Stu Monroe is a hard-working Southern boy of no renown and a sick little monkey of great renown. He has a beautiful wife, Cindy, and an astonishingly wacky daughter, Gracie. His opinions are endorsed by absolutely no one…except www.HorrorTalk.com!

Book Review: "Come With Me" by Ronald Malfi (2021)

Book Review: "Come With Me" by Ronald Malfi (2021)

Come With Me Book Review

Written by Stuart D. Monroe

Released by Titan Books

Written by Ronald Malfi

2021, 387 pages, Fiction

Released on July 20th, 2021

Review:

There’s an old joke I heard in a (mostly forgotten) film called Hollywood Knights that goes like this: “What do you get when you cross and donkey with an onion? A piece of ass that brings tears to your eyes!” It made me chuckle at seven years old, and it makes me chuckle now. That humorous onion analogy kept popping into my head as I was reading my first Ronald Malfi novel, Come With Me. Why? Because Come With Me is what you get when you cross an onion, an intimate haunting, all-too-common American tragedy, and enough grief to ignite a mass suicide.

I know that’s not a punchline, per se, but bear with me here.

Aaron Decker is a haunted man. He lost his wife and soulmate, Allison, in an active shooter situation. Her ghost and her absence are breaking him from the inside out, and that’s before he discovers a receipt from a motel room in another part of the country. They had no secrets, or so he thought…so why was she hundreds of miles away in a cheap motel while he was none the wiser? Curiosity butchers the cat as Aaron begins to dig deeper into Allison’s secrets. He travels the country unraveling a mystery that laid beside him for years without his knowledge. Now he’s haunted not only by her ghost and her absence but also by all the things he doesn’t know about his dead wife. He’s going to find out, though. Aaron Decker is going to risk his life in a journey that will teach him what it truly means to be both haunted and hunted.

Listed entries »

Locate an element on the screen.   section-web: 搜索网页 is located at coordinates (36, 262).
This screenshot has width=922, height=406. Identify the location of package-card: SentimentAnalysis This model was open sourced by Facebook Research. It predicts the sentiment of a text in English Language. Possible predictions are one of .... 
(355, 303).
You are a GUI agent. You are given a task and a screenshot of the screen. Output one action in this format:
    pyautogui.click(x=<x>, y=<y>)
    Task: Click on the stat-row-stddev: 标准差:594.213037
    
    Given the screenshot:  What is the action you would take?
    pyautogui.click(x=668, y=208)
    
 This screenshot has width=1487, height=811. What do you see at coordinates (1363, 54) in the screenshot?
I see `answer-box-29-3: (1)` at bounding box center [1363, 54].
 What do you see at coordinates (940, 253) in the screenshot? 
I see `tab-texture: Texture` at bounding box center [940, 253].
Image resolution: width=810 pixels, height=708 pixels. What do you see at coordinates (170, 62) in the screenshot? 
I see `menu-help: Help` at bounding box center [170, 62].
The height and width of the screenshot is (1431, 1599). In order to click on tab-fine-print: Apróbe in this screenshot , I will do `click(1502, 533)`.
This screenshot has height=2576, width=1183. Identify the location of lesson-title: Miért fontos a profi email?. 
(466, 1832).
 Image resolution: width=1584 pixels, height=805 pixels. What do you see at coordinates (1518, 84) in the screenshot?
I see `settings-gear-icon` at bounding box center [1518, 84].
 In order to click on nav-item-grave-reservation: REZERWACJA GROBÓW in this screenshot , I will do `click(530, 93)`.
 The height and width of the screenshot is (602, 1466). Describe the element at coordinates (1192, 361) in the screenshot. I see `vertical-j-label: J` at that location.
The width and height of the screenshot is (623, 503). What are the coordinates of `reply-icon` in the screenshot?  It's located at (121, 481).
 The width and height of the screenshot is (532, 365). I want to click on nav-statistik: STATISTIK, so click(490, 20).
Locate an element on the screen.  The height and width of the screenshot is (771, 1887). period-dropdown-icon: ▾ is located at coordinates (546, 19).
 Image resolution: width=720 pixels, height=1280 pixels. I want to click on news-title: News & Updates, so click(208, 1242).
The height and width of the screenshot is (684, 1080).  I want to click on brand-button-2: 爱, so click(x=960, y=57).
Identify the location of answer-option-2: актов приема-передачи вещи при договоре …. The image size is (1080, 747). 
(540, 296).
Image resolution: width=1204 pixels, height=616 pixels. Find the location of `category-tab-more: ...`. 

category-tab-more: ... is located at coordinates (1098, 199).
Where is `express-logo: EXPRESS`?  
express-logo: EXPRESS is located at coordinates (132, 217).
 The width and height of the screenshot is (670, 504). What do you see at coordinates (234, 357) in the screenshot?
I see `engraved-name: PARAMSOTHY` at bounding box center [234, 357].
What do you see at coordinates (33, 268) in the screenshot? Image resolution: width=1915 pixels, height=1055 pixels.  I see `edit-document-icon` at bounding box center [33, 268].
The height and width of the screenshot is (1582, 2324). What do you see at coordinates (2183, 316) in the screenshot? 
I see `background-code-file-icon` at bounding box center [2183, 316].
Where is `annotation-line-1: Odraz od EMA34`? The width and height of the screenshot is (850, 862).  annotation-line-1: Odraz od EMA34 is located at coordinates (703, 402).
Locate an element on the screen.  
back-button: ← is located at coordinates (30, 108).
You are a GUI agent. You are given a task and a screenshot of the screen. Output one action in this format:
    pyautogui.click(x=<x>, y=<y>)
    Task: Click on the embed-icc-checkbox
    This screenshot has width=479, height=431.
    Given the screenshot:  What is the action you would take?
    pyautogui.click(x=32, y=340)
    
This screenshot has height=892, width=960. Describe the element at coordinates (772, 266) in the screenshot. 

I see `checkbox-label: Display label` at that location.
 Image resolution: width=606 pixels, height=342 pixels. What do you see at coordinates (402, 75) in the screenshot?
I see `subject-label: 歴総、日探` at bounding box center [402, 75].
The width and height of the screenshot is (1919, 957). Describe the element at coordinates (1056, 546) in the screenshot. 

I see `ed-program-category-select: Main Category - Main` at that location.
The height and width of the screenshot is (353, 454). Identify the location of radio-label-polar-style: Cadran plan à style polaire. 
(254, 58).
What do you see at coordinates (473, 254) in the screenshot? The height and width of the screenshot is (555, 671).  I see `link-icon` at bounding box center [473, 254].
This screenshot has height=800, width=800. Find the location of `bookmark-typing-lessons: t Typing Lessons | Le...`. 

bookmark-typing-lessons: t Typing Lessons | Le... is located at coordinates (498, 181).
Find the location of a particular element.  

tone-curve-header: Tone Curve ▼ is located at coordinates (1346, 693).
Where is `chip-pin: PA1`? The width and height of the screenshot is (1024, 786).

Problem statement »
Carry the review of Ronald Malfi's "Come With Me" onward from its last sentence. None of the rows are needed for this.

Task result »
In my circle of literary compatriots, I’ve caught some light grief for not having read Ronald Malfi. And I get it now. I really do. This is my first Malfi novel; it absolutely will not be my last. Malfi’s wordplay is subtle enough to avoid being ostentatious. Instead, it’s straightforward sublimeness catches you off guard and you find yourself grinning (describing Allison’s beret as scarlet because you don’t need to say raspberry beret). Part of a great story is leaving you with a crisp, defined image, and a sentence like “I saw a tabby bullet along the upstairs hall, zoetrope-like behind the staves of the banister as we climbed the stairs…” does a bang-up job of that.

Come With Me is that proverbial onion, with layers of different stages of grief coexisting with varying levels of supernatural occurrences wrapped a murder mystery core that drives as hard and fast as anything you’ll ever read. Then there’s the social context of gun violence in America, and Malfi does a deft job of illustrating the human damage toll that’s become too damn common today. As the old expression goes, “It’s a lot to unpack.”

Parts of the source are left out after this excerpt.